Nothing but the text should be carried over: reproduce all the data exactly and leave out every image.

[Data for processing — start]

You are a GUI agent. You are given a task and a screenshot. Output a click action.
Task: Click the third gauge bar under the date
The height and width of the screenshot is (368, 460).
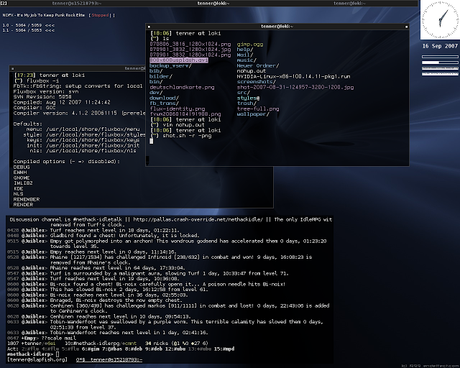pyautogui.click(x=440, y=68)
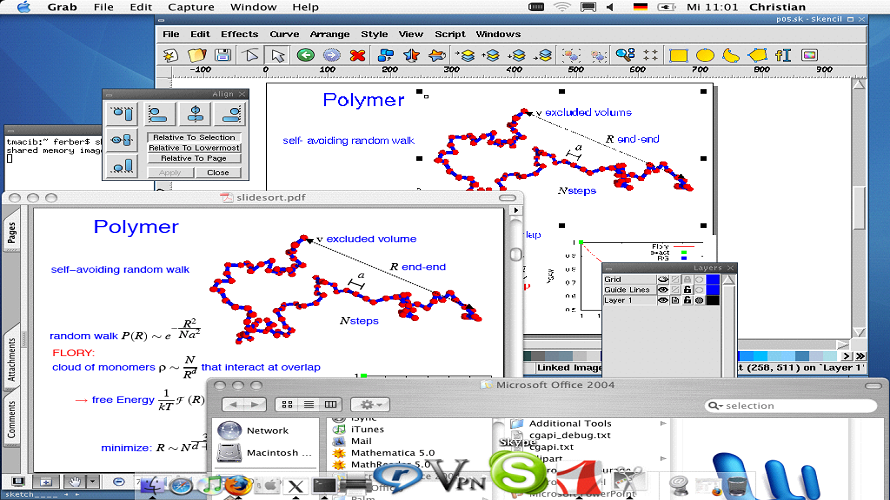Select the yellow Rectangle draw tool
Image resolution: width=890 pixels, height=500 pixels.
coord(679,55)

[Data for processing — finish]

• Result:
You are a GUI agent. You are given a task and a screenshot. Output a click action.
Task: Click the third gauge bar under the date
The height and width of the screenshot is (368, 460).
pyautogui.click(x=440, y=68)
Select the yellow Rectangle draw tool
Image resolution: width=890 pixels, height=500 pixels.
coord(679,55)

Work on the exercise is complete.